Ухватив Машу за рукав, он потащил ее мимо лицедеев. Маша только диву давалась: один глотал огонь и выдыхал его прямо в проходящих мимо (наверно, именно поэтому к нему никто не подходил настолько близко, чтобы бросить монетку), другой жонглировал, да так ловко, что оторопь брала. Третий показывал фокусы с живой курицей, у четвертого были дрессированные собачка и кошка, пятый разговаривал сам с собой разными голосами, так что публика хохотала и щедро сыпала монеты, шестой представлял кукольный театр…

«Да разве у нас получится с ними соревноваться? — расстроилась Маша. — Они вон какие ловкие и опытные, а мы?.. Именно что самодеятельность!»

— Что нос повесила? — заметил Весь перемену ее настроения. — Гляди веселее! Отработаем — семечек тебе куплю, будешь шелухой в конкурентов плевать!

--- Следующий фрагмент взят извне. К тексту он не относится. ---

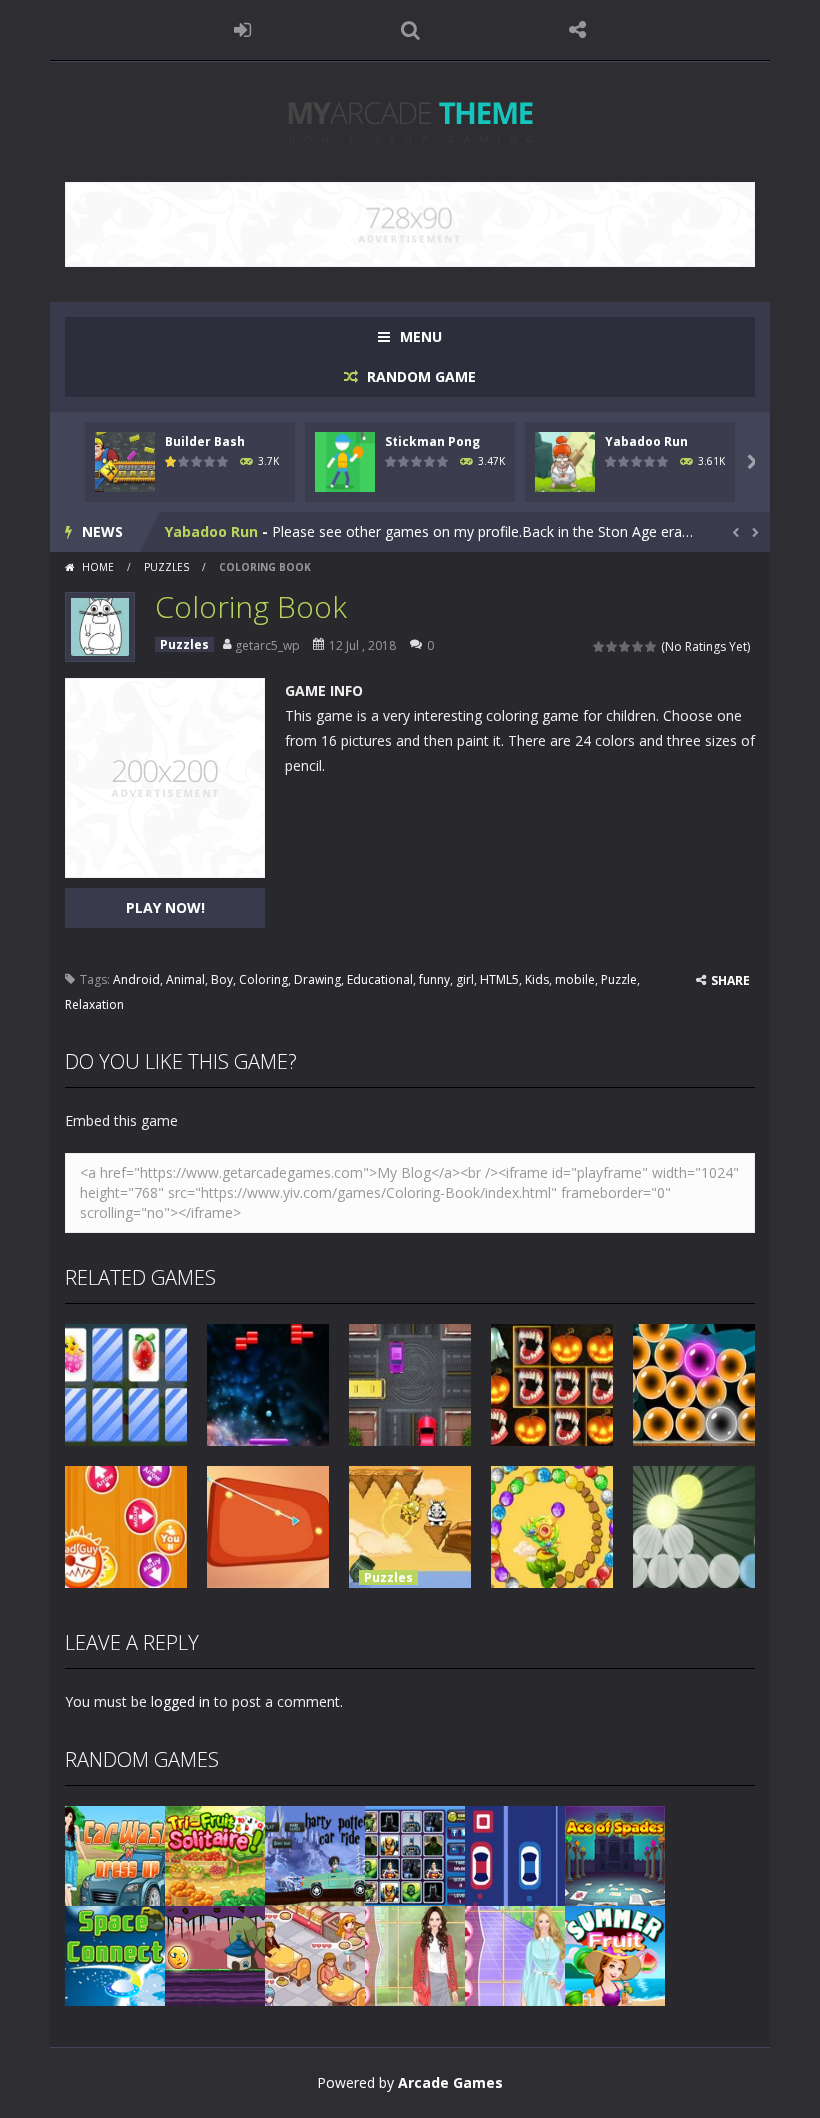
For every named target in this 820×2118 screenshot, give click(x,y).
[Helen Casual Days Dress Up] (515, 1954)
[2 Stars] (612, 646)
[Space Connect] (115, 1954)
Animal (185, 979)
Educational (380, 979)
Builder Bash (205, 441)
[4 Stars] (638, 646)
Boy (222, 979)
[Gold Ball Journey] (215, 1954)
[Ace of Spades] (615, 1854)
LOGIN (243, 30)
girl (465, 979)
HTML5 (499, 979)
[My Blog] (410, 120)
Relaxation (94, 1004)
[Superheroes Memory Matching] (415, 1854)
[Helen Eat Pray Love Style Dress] (415, 1954)
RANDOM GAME (419, 376)
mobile (575, 979)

— Нужны мне твои семечки, — буркнула Маша и встала к стенке, будто плененная бандитами общевистка перед расстрелом.

— Да улыбнись хоть! От твоей кислой физиономии куры нестись перестанут! — прошипел Весь, взмахнул широкими рукавами и вдруг завел неожиданно звонким голосом, какого Маша у него никогда не слыхала: — Подходи, честной народ, потешиться! Весь Сторож и Маша Звонкая все свое мастерство покажут, ничего не утаят, вам на радость, на потеху, себе на пропитание!..

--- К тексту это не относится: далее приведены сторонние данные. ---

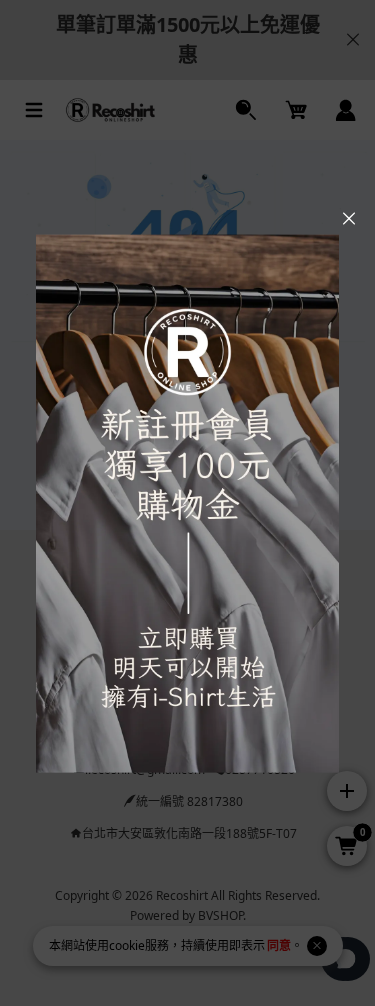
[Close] (349, 219)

— Откуда?.. — удивилась Маша, увидев в руках у Веся несколько коротких ножей. Он ведь говорил, что…

— У разбойничьей лошадки в переметных сумах много чего полезного нашлось, — широко улыбаясь, ответил Весь. — Не стой столбом, давай, продолжай вместо меня! У тебя голосище — не дай боги, всю ярмарку оглушишь!

— Подходи, честной народ! — прокашлявшись, начала Маша, дала петуха, но быстро справилась с собой. — Подходи, будешь семечки кушать да песенки слушать! Уж душеньку вам распотешим, сказочкой утешим, острым словцом уколем, доброй шуткой…

— Да у тебя талант, — хмыкнул Весь. Ножи в его руках взлетали выше и выше, сверкая бритвенно острыми лезвиями на солнце. Сколько их? Раз… два… Маша насчитала шесть штук, но Весь управлялся с ними легко. — Валяй дальше, вон народ потянулся!

— Смотрите-ка на Веся Сторожа! — затянула Маша во весь голос. — Много лет был в дальних странах, ходил с караваном! Обучился разному, всякому прекрасному. Ножи в руках пляшут, видят радость вашу! Подходи, народ, не скупись, да немножко расступись — не ровен час, ножик сорвется, кому в грудь вопьется!

— А это ты зря, — прошипел Весь, когда собравшиеся заметно отпрянули назад, и принялся бросать ножи как-то хитро, с подвывертом, через плечо, через локоть, а то и вовсе через колено.